● REQUIREMENT
In the data, extract each line that holds the string "chart".

● DATA FOR ANALYSIS

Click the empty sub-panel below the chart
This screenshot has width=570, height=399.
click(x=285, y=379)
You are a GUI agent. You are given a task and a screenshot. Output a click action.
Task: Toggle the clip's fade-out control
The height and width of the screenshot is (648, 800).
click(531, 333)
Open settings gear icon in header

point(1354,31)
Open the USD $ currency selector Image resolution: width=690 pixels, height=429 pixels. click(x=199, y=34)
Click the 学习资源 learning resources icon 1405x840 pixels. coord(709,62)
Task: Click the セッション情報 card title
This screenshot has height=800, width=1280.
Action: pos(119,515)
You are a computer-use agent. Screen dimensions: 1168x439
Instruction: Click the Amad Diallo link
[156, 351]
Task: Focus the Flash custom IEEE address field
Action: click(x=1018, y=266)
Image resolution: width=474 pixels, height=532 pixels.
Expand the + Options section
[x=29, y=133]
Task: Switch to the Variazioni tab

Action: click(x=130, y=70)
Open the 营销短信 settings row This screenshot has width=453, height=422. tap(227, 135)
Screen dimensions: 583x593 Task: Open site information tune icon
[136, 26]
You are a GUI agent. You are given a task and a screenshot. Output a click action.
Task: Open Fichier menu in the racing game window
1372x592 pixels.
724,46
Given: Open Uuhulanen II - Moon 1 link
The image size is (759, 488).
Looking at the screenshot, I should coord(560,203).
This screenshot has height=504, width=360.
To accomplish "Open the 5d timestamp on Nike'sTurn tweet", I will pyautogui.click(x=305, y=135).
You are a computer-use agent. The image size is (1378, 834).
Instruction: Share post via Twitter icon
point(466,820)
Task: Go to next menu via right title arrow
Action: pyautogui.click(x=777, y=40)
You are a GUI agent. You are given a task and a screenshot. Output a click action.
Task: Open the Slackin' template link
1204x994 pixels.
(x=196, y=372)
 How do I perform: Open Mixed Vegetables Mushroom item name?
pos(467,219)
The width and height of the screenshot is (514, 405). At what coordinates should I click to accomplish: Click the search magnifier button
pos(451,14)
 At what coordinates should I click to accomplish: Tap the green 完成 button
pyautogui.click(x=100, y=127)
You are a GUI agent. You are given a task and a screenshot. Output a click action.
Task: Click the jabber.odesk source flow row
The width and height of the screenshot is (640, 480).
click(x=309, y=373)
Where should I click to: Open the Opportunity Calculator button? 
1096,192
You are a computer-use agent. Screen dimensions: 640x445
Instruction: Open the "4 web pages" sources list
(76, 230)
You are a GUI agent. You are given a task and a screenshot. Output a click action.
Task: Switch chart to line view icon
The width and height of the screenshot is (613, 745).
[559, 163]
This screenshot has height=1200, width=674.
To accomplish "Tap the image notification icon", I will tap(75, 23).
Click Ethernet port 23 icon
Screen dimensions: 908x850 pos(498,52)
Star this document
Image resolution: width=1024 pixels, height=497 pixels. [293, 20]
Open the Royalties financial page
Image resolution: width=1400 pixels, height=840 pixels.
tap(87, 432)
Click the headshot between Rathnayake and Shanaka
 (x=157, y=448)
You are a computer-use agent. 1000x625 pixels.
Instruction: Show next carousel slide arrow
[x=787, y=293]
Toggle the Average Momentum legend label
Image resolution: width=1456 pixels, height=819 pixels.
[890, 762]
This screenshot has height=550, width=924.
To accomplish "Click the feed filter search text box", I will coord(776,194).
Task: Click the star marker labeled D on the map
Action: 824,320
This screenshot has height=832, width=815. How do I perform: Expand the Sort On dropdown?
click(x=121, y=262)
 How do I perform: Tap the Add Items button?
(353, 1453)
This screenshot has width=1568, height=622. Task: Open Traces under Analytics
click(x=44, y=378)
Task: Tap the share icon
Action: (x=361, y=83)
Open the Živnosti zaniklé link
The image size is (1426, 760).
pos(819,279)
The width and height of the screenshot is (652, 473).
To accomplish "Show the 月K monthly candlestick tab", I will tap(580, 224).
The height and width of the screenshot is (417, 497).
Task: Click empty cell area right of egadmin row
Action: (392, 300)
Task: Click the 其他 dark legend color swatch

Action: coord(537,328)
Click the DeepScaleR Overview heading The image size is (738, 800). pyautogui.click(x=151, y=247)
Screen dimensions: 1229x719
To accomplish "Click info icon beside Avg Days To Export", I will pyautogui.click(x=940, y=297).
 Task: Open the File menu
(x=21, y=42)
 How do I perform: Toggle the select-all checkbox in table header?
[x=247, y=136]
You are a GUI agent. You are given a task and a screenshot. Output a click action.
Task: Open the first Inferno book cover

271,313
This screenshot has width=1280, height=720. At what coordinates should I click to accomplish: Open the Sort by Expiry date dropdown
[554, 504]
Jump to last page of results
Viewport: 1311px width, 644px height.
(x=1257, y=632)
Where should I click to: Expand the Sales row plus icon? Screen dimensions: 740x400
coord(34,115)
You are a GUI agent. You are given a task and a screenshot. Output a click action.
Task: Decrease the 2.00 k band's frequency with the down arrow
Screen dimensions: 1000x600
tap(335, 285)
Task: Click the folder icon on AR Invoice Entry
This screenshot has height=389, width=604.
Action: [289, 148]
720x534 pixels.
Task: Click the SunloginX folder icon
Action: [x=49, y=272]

● RESPONSE AREA
Click the empty sub-panel below the chart
Task: Switch chart to line view icon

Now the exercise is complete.